29:13: I think this intimate view of the All-Star Game is really neat. It feels more authentic than a lot of what we typically see of the All-Star Weekend.
I actually have a shirsey from this All-Star Game. It’s got Jonathan Toews’ name and number on it. Remember when he was on a line with Couture in the World Cup of Hockey? I think of it often.
33:27: Is it better or worse that now instead of being the team that has “never made the Stanley Cup Final” (as the voiceover just mentioned) or to be the team that only made it once and lost?

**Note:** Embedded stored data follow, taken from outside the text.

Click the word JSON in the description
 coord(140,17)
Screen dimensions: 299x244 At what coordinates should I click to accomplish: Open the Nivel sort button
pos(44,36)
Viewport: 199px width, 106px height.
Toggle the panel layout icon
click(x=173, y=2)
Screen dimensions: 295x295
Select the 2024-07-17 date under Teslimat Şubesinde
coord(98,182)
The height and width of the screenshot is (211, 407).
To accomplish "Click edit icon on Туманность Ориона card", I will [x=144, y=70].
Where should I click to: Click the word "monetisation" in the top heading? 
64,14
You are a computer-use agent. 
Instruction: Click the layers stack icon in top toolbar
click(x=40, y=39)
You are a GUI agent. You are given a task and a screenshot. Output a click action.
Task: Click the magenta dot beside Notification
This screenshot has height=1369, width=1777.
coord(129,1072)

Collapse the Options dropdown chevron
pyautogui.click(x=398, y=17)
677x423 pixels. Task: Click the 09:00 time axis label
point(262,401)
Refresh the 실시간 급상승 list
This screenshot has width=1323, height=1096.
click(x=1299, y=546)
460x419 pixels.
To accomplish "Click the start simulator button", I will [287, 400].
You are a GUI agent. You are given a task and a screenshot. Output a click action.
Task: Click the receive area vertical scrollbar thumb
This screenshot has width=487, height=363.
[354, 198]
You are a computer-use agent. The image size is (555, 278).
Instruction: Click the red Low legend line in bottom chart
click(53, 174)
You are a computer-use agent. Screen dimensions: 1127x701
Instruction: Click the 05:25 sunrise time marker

40:26: I lost count of the number of times Sutter has dropped the “fuck” word, but it doesn’t help that he’s also yelling “puck” a lot and context is maybe 50/50 at best.
Anyway, it’s Blackhawks versus Kings, so either way, it’s like the trash is taking itself out, am I right, fellas?
44:20: Oh no, Joe Pavelski talking about how much he loves San Jose. Holy shit, the voiceover called San Jose “the city that’s always believed in him.” Oh no. Oh, that did not age well. Oh, my heart.
I was not ready for that. Kind of hurt, not gonna lie.
46:04: Man, Todd McLellan is reading the starters and the construction of this team has changed so much.
47:37: Ugh, I forgot that they show Matt Nieto getting face stitches. Been there, pal. Twice. It’s no good.
48:25: Wow, there were still a decent number of players without face shields then.
50:00: McLellan referred to depth scoring as “the unusual suspects came up big.” I like that. It’s very poetic, especially set to this background music.
51:26: Saw Martin Jones and was very confused as to why he was surrounded by Kings before I remembered.